One of the main problems with regular port scans on a large network is the overhead: Depending on the number of servers, the list of open ports can quickly scale to a point that is impossible to track manually. Watching the whole network requires careful, and thus very time consuming, scrutiny of the scan results, and in many cases, you will not have the staff to expend the necessary attention. Additionally, many organizations lack a precisely defined, centrally available target state with which to compare the results, especially if individual departments are allowed to set up their own servers and services.
If you use different scanner locations to analyze your networks (e.g., one location within the organization and one across the Internet), you also face the problem of interpreting different lists of results. Inconsistencies arise because of connections blocked by firewalls and scans occurring at the different times. Reconciling the results requires manual evaluation.
An open source tool known as Dr. Portscan can help you automate distributed port scans and their evaluation. Dr. Portscan is a delta reporting tool that can assist almost any port scanning tool in analyzing parallel or staggered scans of arbitrarily overlapping networks. The results of these scans are automatically aggregated and compared. Changes discovered in the process can be added to reports for various target groups or passed into scripts as parameters. This approach opens up advanced diagnostic options, including the ability to compare the results with a defined target state.
In this article, we examine the general structure of distributed port scan infrastructures, the architecture and functionality of Dr. Portscan, and the basic steps for commissioning Dr Portscan to keep watch over your network.
Distributed Port Scans
If you are looking for authoritative results from the port scanning process, you'll need to ask yourself the following questions:
- What port scanning tools will you deploy? In addition to the classic Nmap tool, you will find numerous other free and commercial scanners. Security and network management tools can deliver information about open ports either explicitly or implicitly and thus serve as data sources.
- How many systems will run port scans? Multiple port scanners at different locations let you differentiate between internal and external views of the networks you analyze.
- How often will you launch scans from these systems? You need to take into consideration that some Internet-based port scanning services only envisage fixed intervals.
- What is the scope of the scan? External port scans are typically slower than internal LAN scans. For this reason, you might want to restrict scans to individual subnets, or some other subset of all possible TCP/UDP ports.
- How can you validate the ports detected as being open; that is, how can you compare this with a target state? Besides an initial scan with subsequent manual checks, you might be able to retrieve a target state documented in an asset database or a configuration management system.
Figure 1 shows a somewhat simplified view of a typical scenario for using Dr. Portscan.
The scripts on which Dr.

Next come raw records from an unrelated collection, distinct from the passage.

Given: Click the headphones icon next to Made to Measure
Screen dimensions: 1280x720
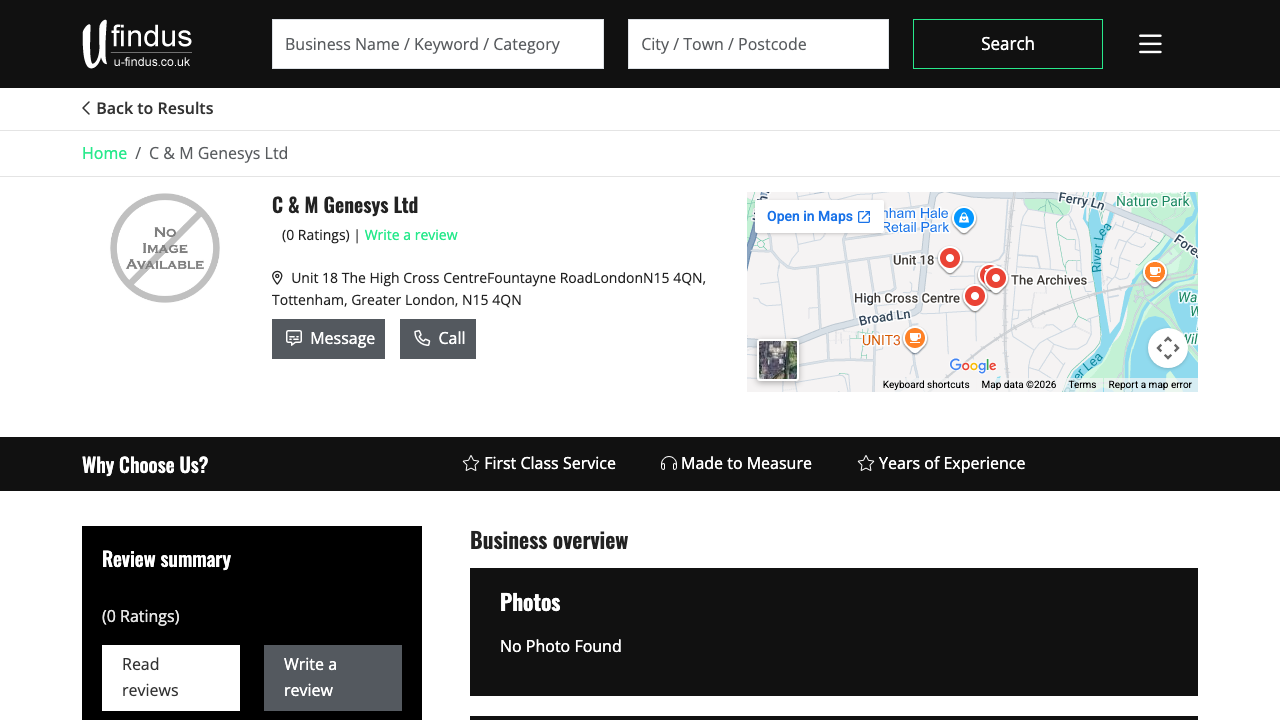Looking at the screenshot, I should (x=668, y=463).
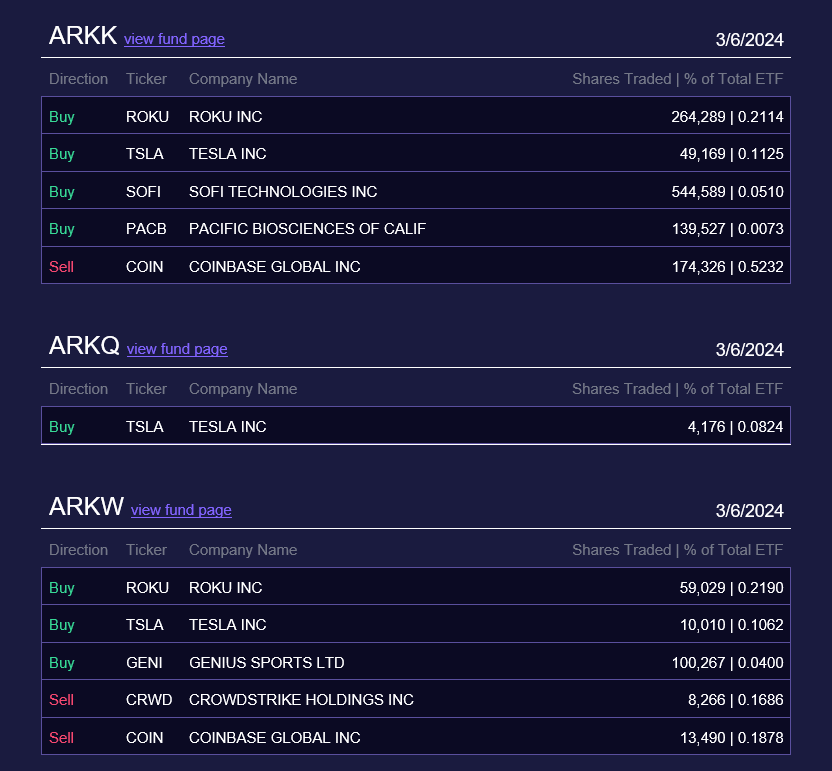Viewport: 832px width, 771px height.
Task: Open the ARKQ view fund page link
Action: pyautogui.click(x=177, y=350)
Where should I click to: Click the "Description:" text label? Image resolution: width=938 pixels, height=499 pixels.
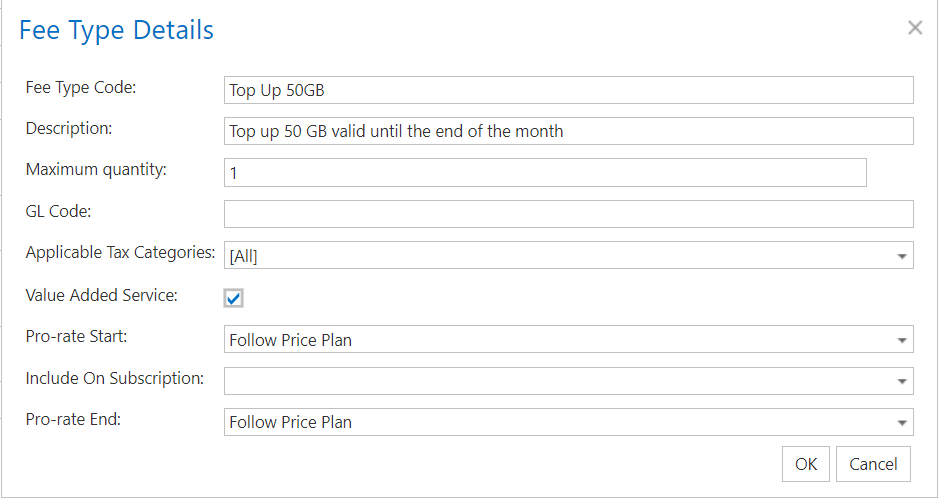69,128
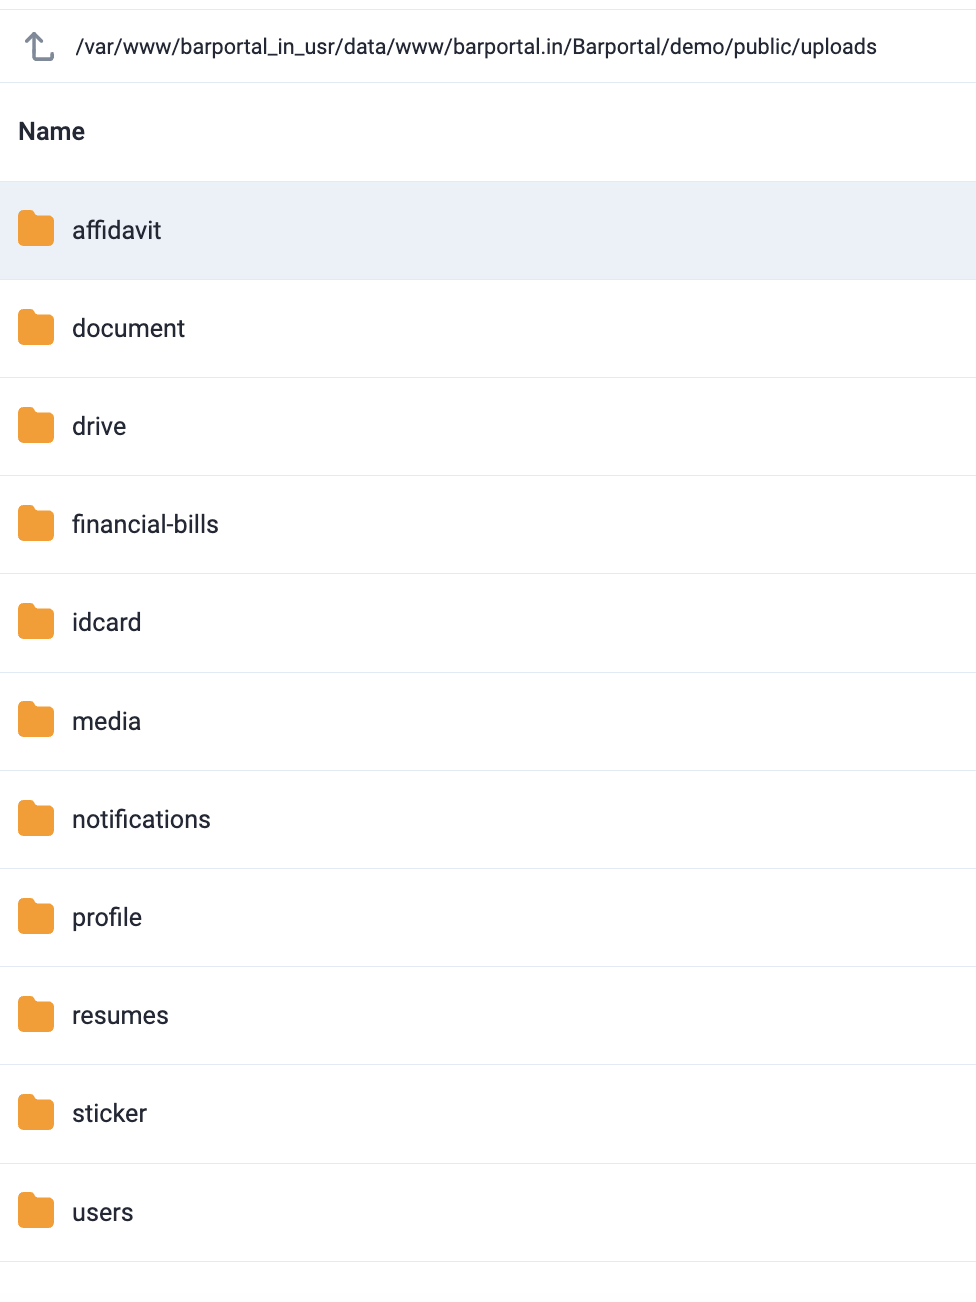Click the notifications folder icon
This screenshot has height=1302, width=976.
click(x=36, y=818)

Portscan is based let you compare an arbitrary number of port scan result lists created by different computers. (The popular Ndiff tool lets you compare exactly two Nmap scan results.)
Figure 2 shows the system architecture of Dr. Portscan with its most important components. Data sources (1) can be any port scanning tools. Agents (2) are responsible for converting the product-specific scan results into a uniform format. The input agent for Nmap, for example, contains parsers for XML and grepable Nmap output as of version 5. The overhead for implementing additional input agents depends on the port scanning tool you need to integrate, but it is typically reasonable because the code segments you need to modify simply consist of a list of the detected IP addresses and open ports. The delta reporter (3) transfers the results delivered by the input agents to a database (4), which stores and evaluates the results of all port scans. The information generated in the process indicates changes compared with recent scans.
Freely definable output agents (5) can provide an overview, create reports about changes on the individual subnets, mail information to the administrator in charge, or trigger arbitrary scripts to retrieve more information about the service hiding behind the newly opened port.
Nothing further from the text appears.